Information given section start

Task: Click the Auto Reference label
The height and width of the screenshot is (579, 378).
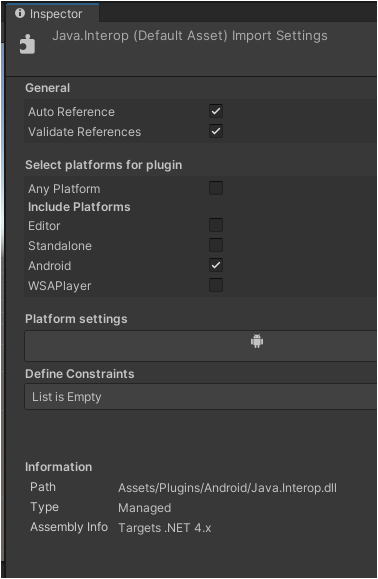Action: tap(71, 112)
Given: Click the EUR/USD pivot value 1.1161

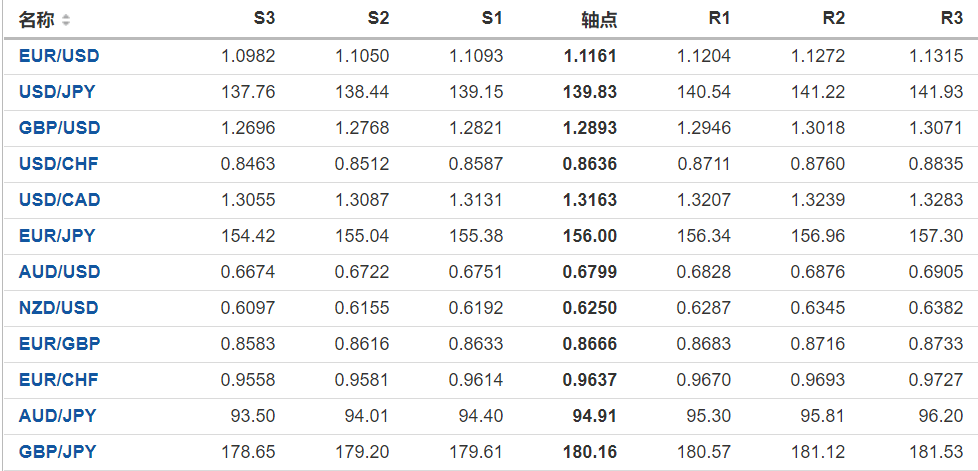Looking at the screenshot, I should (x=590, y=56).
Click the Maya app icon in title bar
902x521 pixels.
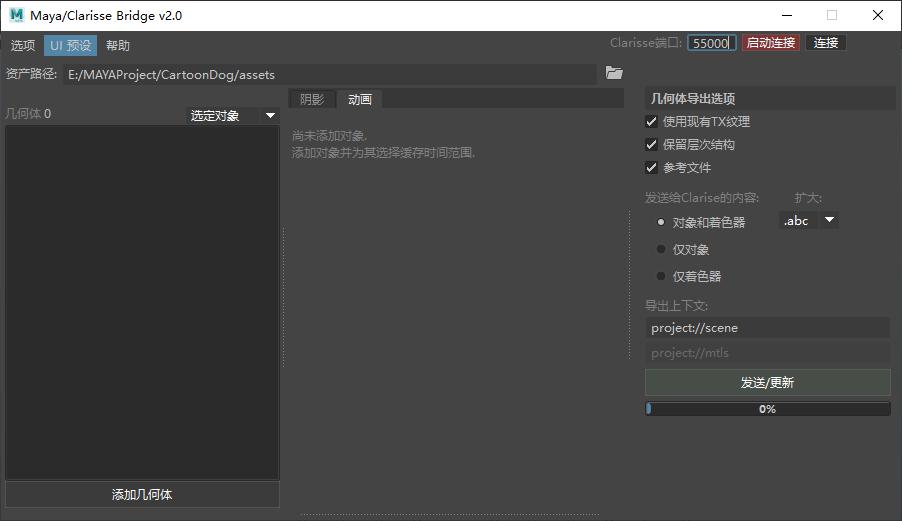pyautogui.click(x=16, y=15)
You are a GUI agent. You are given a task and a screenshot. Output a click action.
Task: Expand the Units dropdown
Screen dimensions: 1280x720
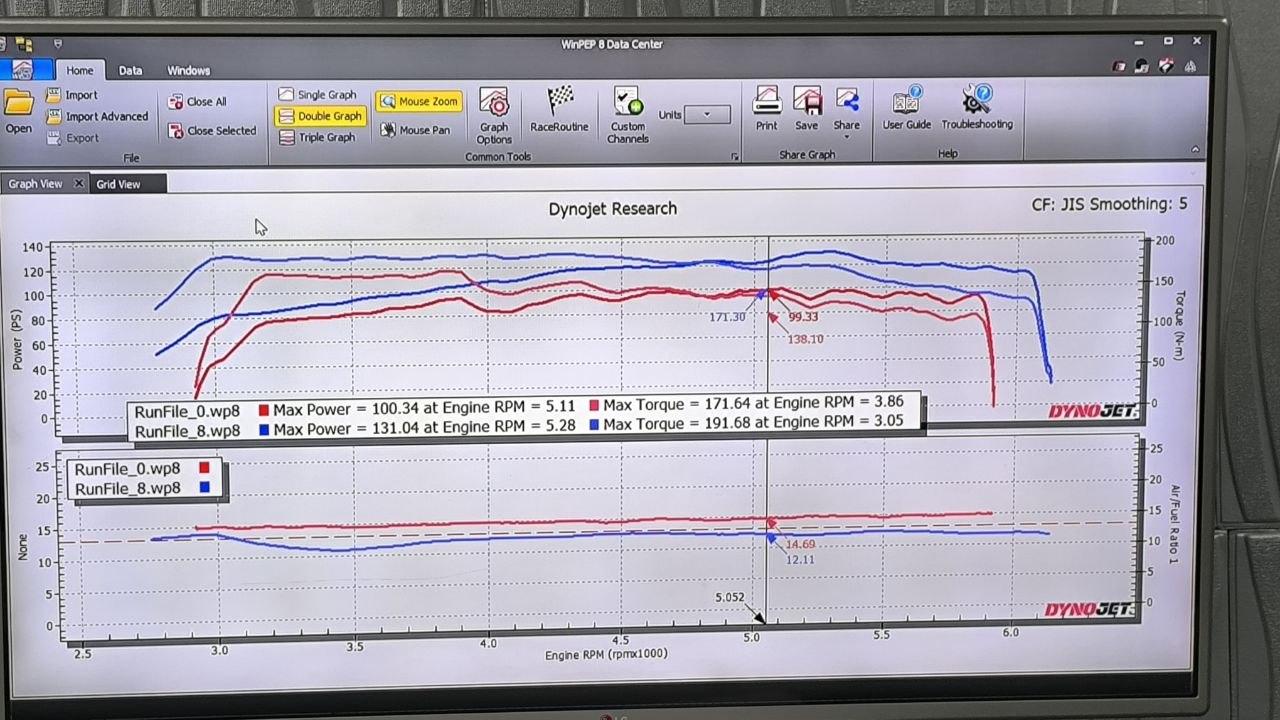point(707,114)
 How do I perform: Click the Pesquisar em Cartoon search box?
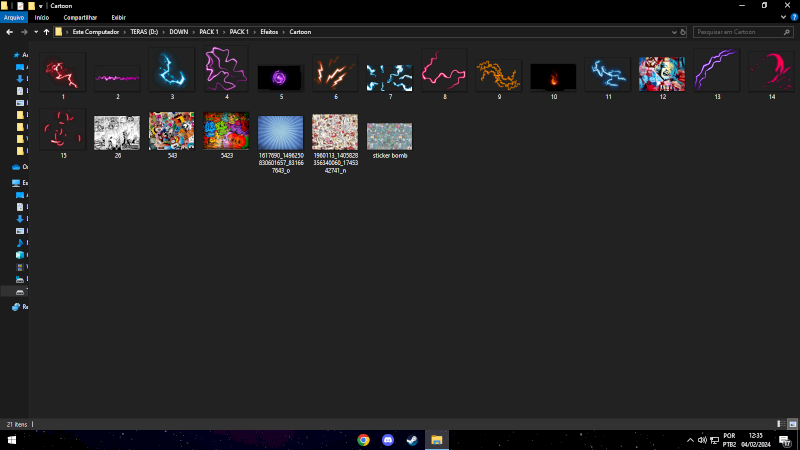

Information given section end

▸ **Task requirements**:
Without any of the pictures, set the entries down again exactly as written.

▸ **Exercise response**:
Task: Click the Auto Reference label
The height and width of the screenshot is (579, 378).
Action: tap(71, 112)
Given: Click the EUR/USD pivot value 1.1161

Looking at the screenshot, I should (x=590, y=56).
Click the Maya app icon in title bar
902x521 pixels.
pyautogui.click(x=16, y=15)
You are a GUI agent. You are given a task and a screenshot. Output a click action.
Task: Expand the Units dropdown
Screen dimensions: 1280x720
point(707,114)
 How do I perform: Click the Pesquisar em Cartoon search box?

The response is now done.